**Selection:**
::::

Comprehensive data protection for all workloads
HaroldC
Novice
Posts: 5
Liked: never
Joined: Jun 21, 2011 6:05 pm
Contact:

Single VM failing

Post by HaroldC »

I've got a case with support but I thought I'd check here just in case someone has run into a similar issue.

I have one very large VM, well actually it has a second Virtual hard drive that is very large, sized at 1TB with 750GB used. I have a single job that only process's this one VM. It gets through the first Hard Disk and then fails after several hours processing the second hard disk, the large one with this error:

Code: Select all

6/19/2012 4:01:02 AM :: Error: Client error: Timed out to wait for free pre-read buffer.
Unable to retrieve next block transmission command. Number of already processed blocks: [439254].
I make small changes, like the backup proxy or repository and then retry the job only to have it fail after 16 hours of processing.

::::

**Information shown:**

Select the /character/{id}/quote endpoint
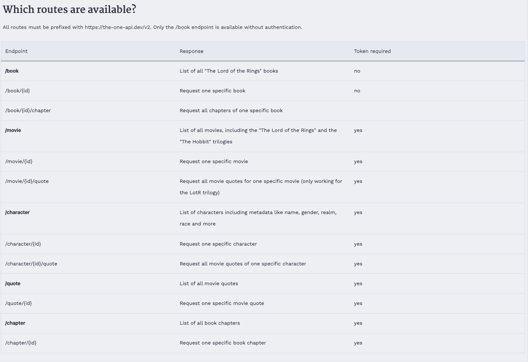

::::

**Task brief:** Summarize the forum post about the failing VM in two sentences. Rely only on the forum post for this.

**Final result:** A job that processes only one VM gets through its first hard disk but fails after several hours on the second, a 1TB virtual disk with 750GB used, with the error "Timed out to wait for free pre-read buffer." Small changes such as switching the backup proxy or repository haven't helped; each retry still fails after 16 hours, and a case is open with support.